> [WORK ORDER]: In the entries below, identify every line with the string "agent" and copy it.
====
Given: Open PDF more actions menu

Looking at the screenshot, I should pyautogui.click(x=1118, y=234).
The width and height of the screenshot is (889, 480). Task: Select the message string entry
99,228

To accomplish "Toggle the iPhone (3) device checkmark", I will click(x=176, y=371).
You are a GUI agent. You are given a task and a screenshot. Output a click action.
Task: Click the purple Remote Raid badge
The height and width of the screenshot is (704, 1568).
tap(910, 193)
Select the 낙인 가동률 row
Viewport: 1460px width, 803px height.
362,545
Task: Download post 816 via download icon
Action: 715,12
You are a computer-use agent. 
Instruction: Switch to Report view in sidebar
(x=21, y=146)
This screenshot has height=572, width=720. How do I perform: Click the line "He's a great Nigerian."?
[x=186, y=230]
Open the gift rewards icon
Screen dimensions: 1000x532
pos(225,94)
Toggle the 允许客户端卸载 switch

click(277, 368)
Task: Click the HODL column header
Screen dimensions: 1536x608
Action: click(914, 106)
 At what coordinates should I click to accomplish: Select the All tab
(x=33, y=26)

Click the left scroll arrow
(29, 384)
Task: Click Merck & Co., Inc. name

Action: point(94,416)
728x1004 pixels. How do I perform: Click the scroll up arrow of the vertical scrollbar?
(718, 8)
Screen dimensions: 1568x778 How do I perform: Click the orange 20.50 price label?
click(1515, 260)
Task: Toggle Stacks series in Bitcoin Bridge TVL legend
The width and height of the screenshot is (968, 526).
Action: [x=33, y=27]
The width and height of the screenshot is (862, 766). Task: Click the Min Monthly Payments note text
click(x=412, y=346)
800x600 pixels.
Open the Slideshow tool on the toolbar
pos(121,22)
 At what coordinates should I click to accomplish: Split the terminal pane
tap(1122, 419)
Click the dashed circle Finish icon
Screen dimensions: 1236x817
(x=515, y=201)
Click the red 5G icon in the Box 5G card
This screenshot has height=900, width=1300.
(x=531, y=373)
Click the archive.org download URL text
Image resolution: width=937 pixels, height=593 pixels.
====
> [RESULT BELOW]:
You are a GUI agent. You are given a task and a screenshot. Output a click action.
You are a computer-use agent. 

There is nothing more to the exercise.